As an exercise in exact copying, transcribe the lines below from the one holding "Viewport: 230px width, 260px height." through the last, with both ends included and pictures left out.

+===+

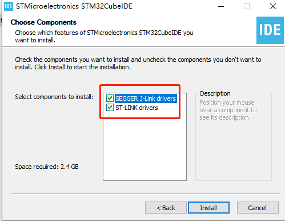The height and width of the screenshot is (221, 285).
Task: Uncheck the ST-LINK drivers checkbox
Action: (x=110, y=108)
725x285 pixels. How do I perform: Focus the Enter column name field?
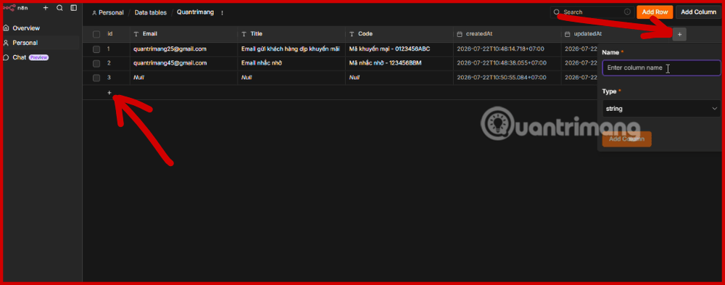coord(661,68)
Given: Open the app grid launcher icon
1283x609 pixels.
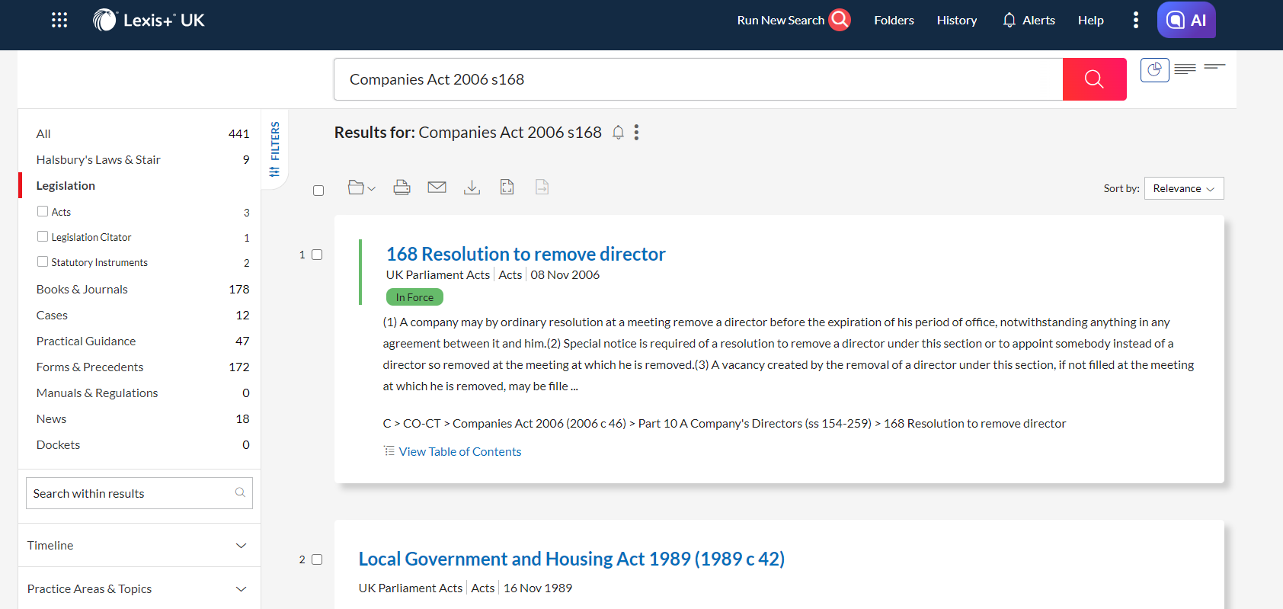Looking at the screenshot, I should click(59, 20).
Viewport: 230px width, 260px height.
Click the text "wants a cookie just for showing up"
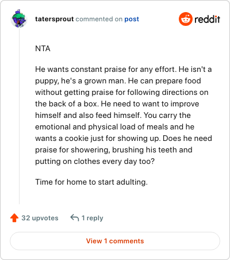pyautogui.click(x=98, y=138)
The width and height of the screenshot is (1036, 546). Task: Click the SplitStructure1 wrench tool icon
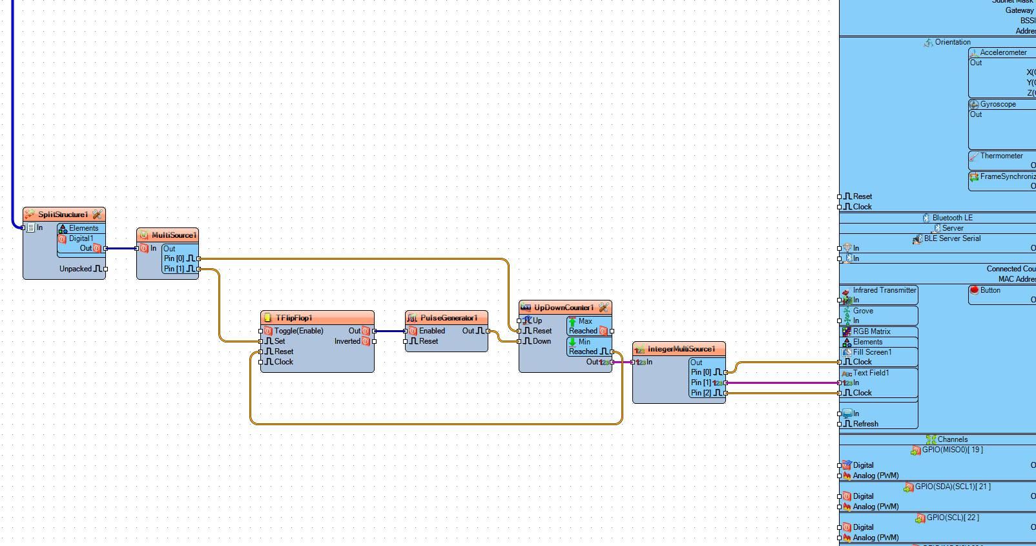(x=97, y=215)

+===+

**Expected answer**
Viewport: 230px width, 260px height.
Click the text "wants a cookie just for showing up"
pyautogui.click(x=98, y=138)
The width and height of the screenshot is (1036, 546). Task: Click the SplitStructure1 wrench tool icon
(x=97, y=215)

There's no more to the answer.